Demirağın Hamleleri, Vasiyeti ve Yorumlar

Ahmet Güldağ
Değerli Türk sanayicisi ve vatanı için çırpınan insan Rahmetli Nuri Demirağ ile ilgili yazılarıma (www.merhabagazetesi.com.tr) linkinden tüm yazarlar kısmında bulunabilinir) diğer hamlelerinde ki karşılaştıkları, vasiyeti ve üç yıl evvel de konu ettiğim aynı konu ile ilgili okuyucuların o zamanlar gönderdiği yorumları sunmakla noktalıyorum.
***
Demirağ’ın uçak alımı ihalesi iptali sonucu düştüğü zor durumu tüm Türkiye’de imal edilen uçakları T.C. Hükümeti almamıştır ama Yunanistan ve İran’ın alımı ile durumunu kurtarmıştır.

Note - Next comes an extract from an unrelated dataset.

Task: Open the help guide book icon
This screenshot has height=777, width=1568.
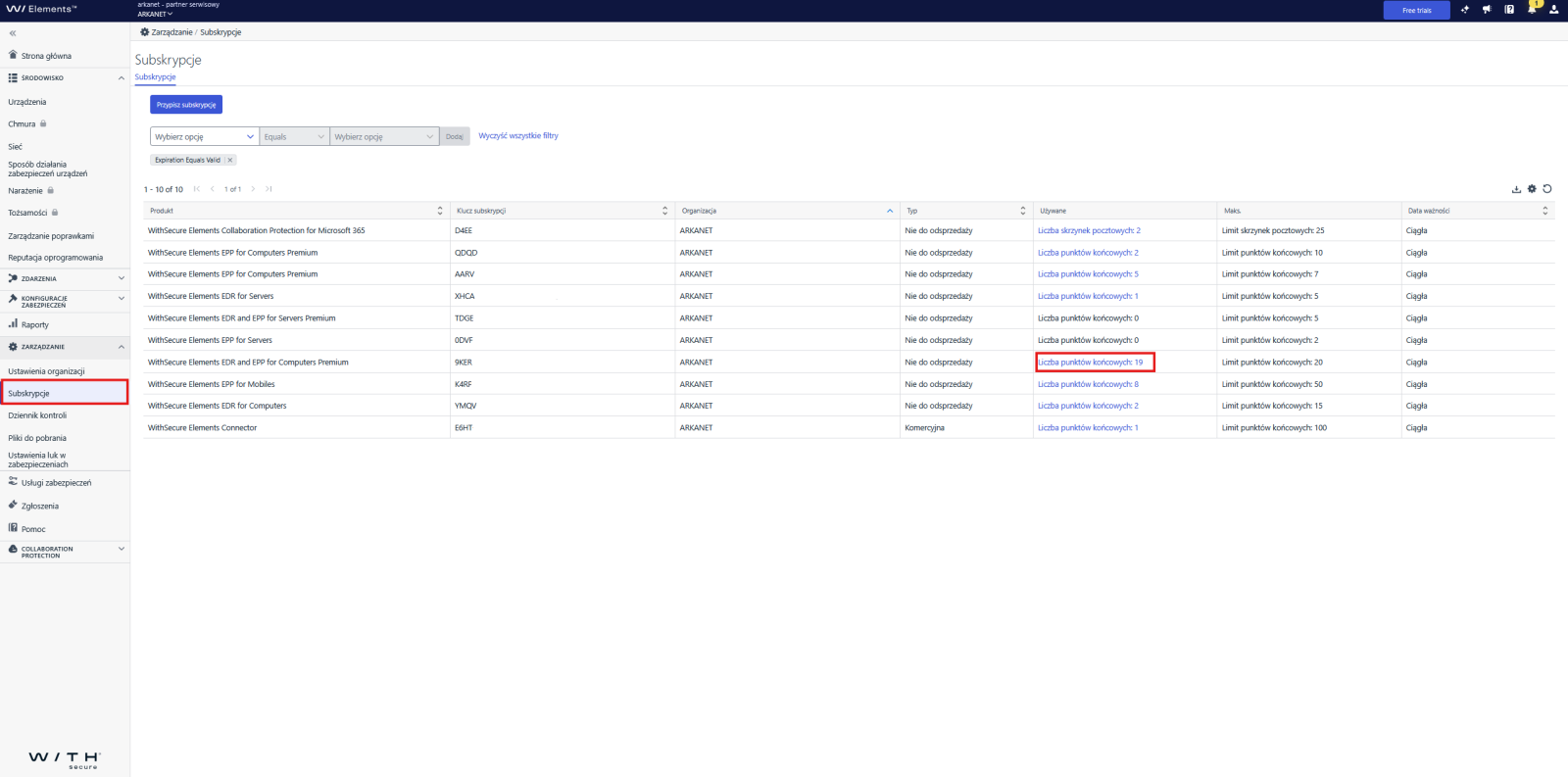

Bununla kalmayan Demirağ konu ettiğim gibi yolcu uçakları imaline başlamış ve Saatte 325 km hız yapabilen ve 1000 km uçan ve 5000 ft irtifaya çıkabilen ilk uçağının uçuşu için tören de düzenlemiş.
Bu tören için zamanın hükümet erkânı duymazdan gelse de, düvellerde ki uçak devlerinin sahipleri ilgi göstermişler.
Uçak İstanbul’dan Sivas’a sağlıklı gidip gelmiş olunca…
Dünya Uçak devlerini olumsuzluk içine atmış ki Türkiye’ye gelip inceleme hatta bazı görüşmelere(!) sebep olmuş ola ki.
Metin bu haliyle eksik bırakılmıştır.